Bates gave credit to the committee that began work on the Cloud County Health Needs Assessment before he went to work at the hospital. “They laid the groundwork,” he said of the medical professionals and staff at the hospital, Cloud County Health Department and other agencies who began work in late 2012 to create the Community Health Improvement Plan.
The plan sets out four priorities for improving the overall health of Cloud County residents:
- Lower the percentage of children who are overweight. The assessment does not have a current percentage available for overweight children, but the percentage for overweight adults in Cloud County (37 percent) is significantly higher than the national number (25 percent)
- Lower the percentage of adults who smoke, with a special focus on pregnant women. The assessment reports that 17.7 percent of Cloud County adults smoke, compared to 12 percent nationwide.
- Lower the percentage of adults with high cholesterol levels. The Cloud County number is 42.5 percent, while nationwide the “Healthy People 2020” project has a goal of 13,5 percent.
- Lower the percentage of adults with hypertension or high blood pressure. In this category, Cloud County adults are actually doing better than the national Healthy People goal — 32.4 percent compared to 26.9 percent. But the committee set it as a priority because hypertension is often linked to other factors such as obesity and smoking.

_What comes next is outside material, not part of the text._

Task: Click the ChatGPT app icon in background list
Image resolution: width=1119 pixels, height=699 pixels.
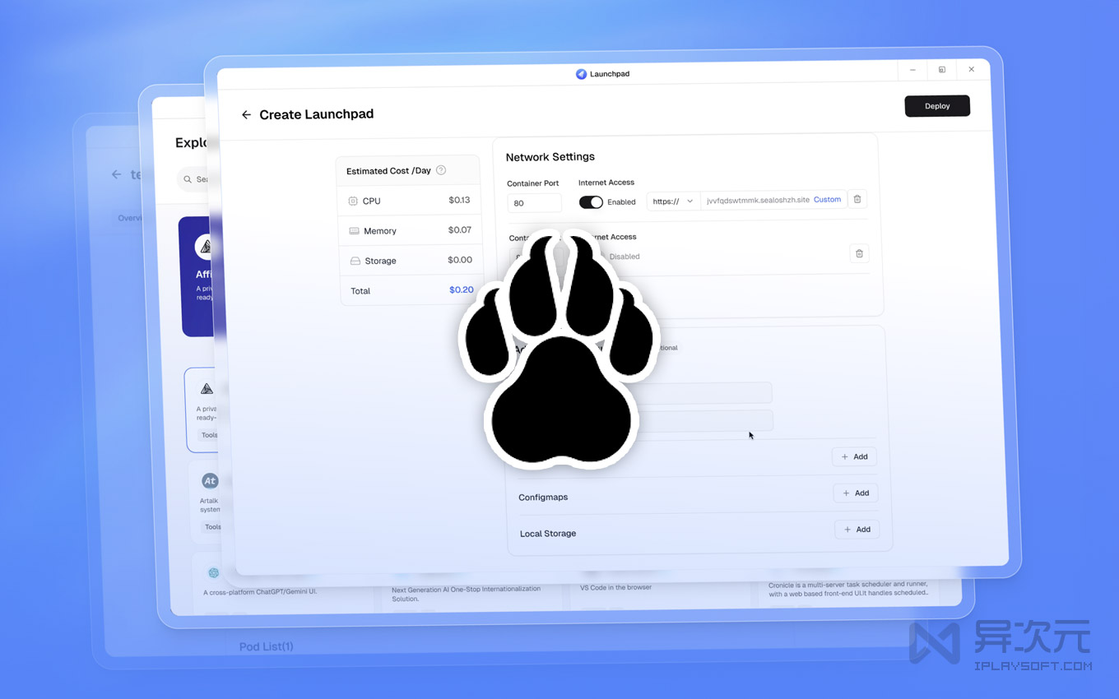Action: point(214,573)
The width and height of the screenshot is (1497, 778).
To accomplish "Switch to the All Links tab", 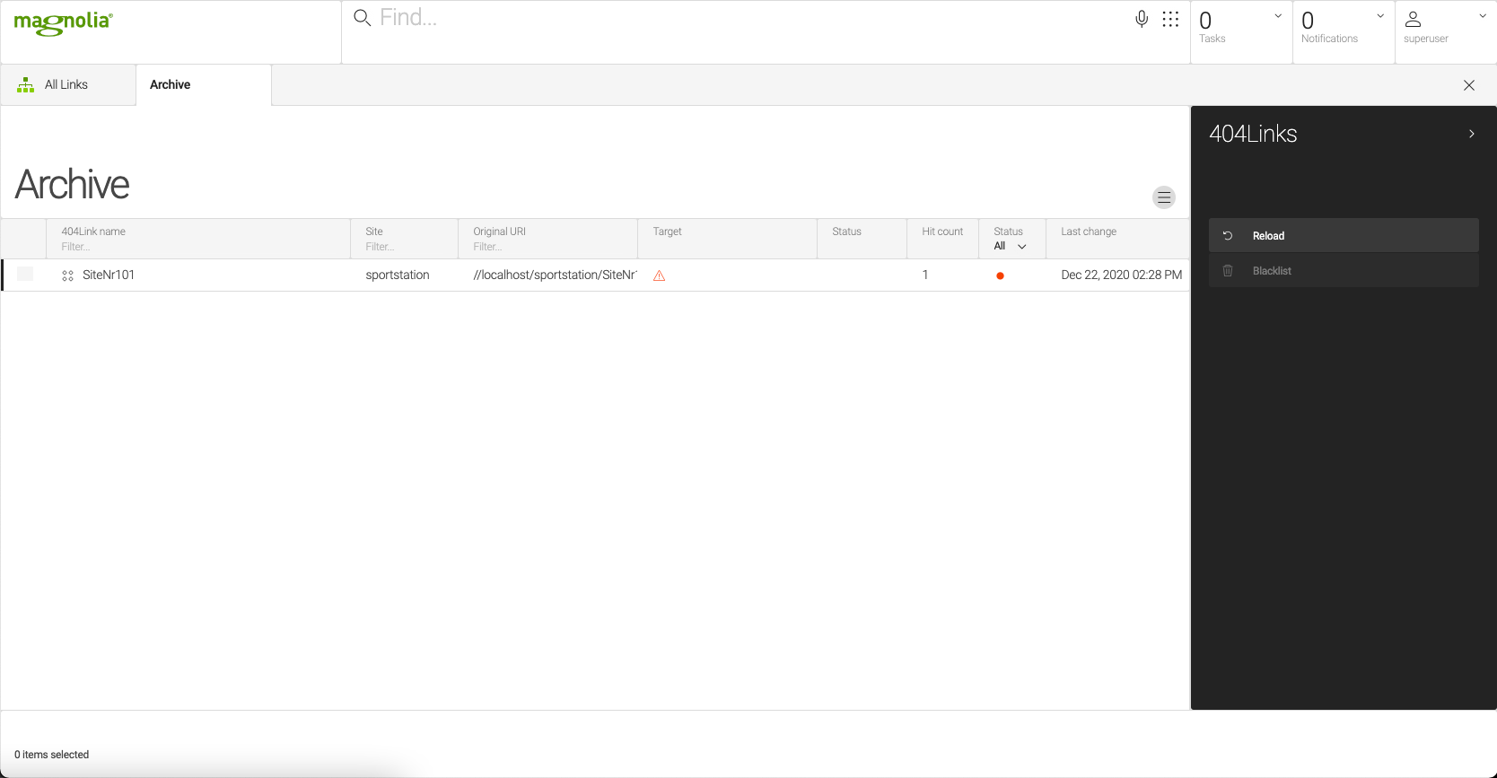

Bates also outlined “strategies” for addressing each priority, with a heavy emphasis on public information and education. And, he added, the hospital is making some changes that he hopes will “impress on staff and visitors the value of healthy habits.”
Those include removing soda and candy from hospital vending machines and creating a small walking path on the hospital grounds for employees. He also announced that “within the next year” the entire hospital grounds will be smoke- and tobacco-free.

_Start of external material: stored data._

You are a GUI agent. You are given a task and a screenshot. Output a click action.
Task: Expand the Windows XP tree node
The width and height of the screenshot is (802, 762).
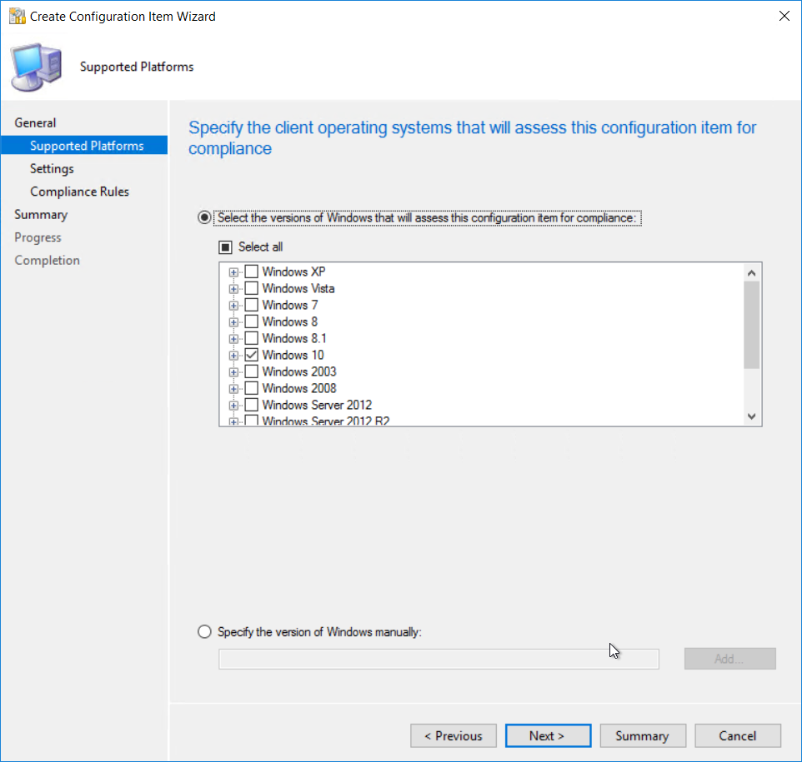234,272
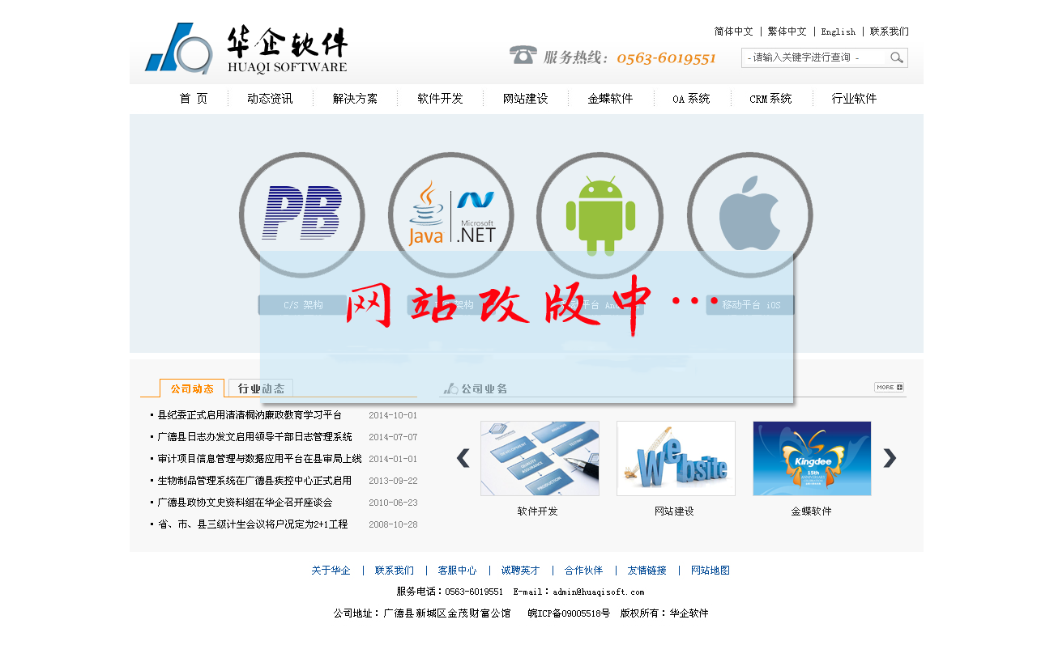This screenshot has height=645, width=1037.
Task: Show previous business items with left arrow
Action: [x=463, y=458]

In other business at this 26th gathering of the Community Needs Forum, Holly Brown gave an update on this year’s National Night Out, scheduled for Aug. 5.
This is the fourth year for the communitywide event, sponsored by the Concordia Year of Peace Committee and the Concordia Police Department, in which neighborhoods are encouraged to come together for block parties, cookouts, ice cream socials or other gatherings.

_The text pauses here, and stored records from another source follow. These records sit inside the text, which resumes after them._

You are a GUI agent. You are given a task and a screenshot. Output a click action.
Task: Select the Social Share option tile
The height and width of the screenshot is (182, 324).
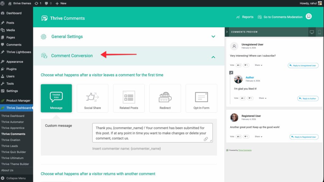[x=92, y=98]
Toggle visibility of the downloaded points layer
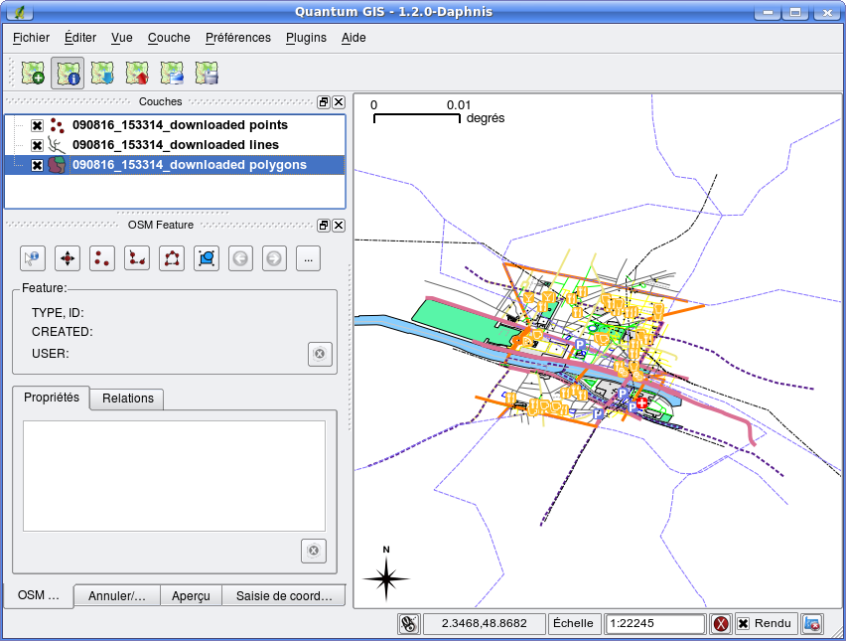 37,125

Residents in neighborhoods across the city are encouraged to organize events, and then register their gatherings with Brown (by calling her at 785/243-2113, ext 1223, or emailing hbrown@csjkansas.org). Registered parties will receive a yard sign and balloons to help mark the location, and Concordia Police officers will visit each gathering to hand out glow necklaces and answer questions about neighborhood safety.
The Community Needs Forum grew out of informal meetings between the Sisters of St. Joseph and community leaders in the fall of 2008. The first working lunch was held in January 2009, and the continuing gatherings have identified what participants see as the greatest needs in the community and have established smaller groups to seek solutions. The working lunches continue to provide an opportunity for updates on projects and a clearinghouse for new ideas.
The next working lunch is set for Wednesday, Oct. 22, at the Motherhouse. Everyone is invited to take part; you don’t have to have attended earlier lunches to join the process now.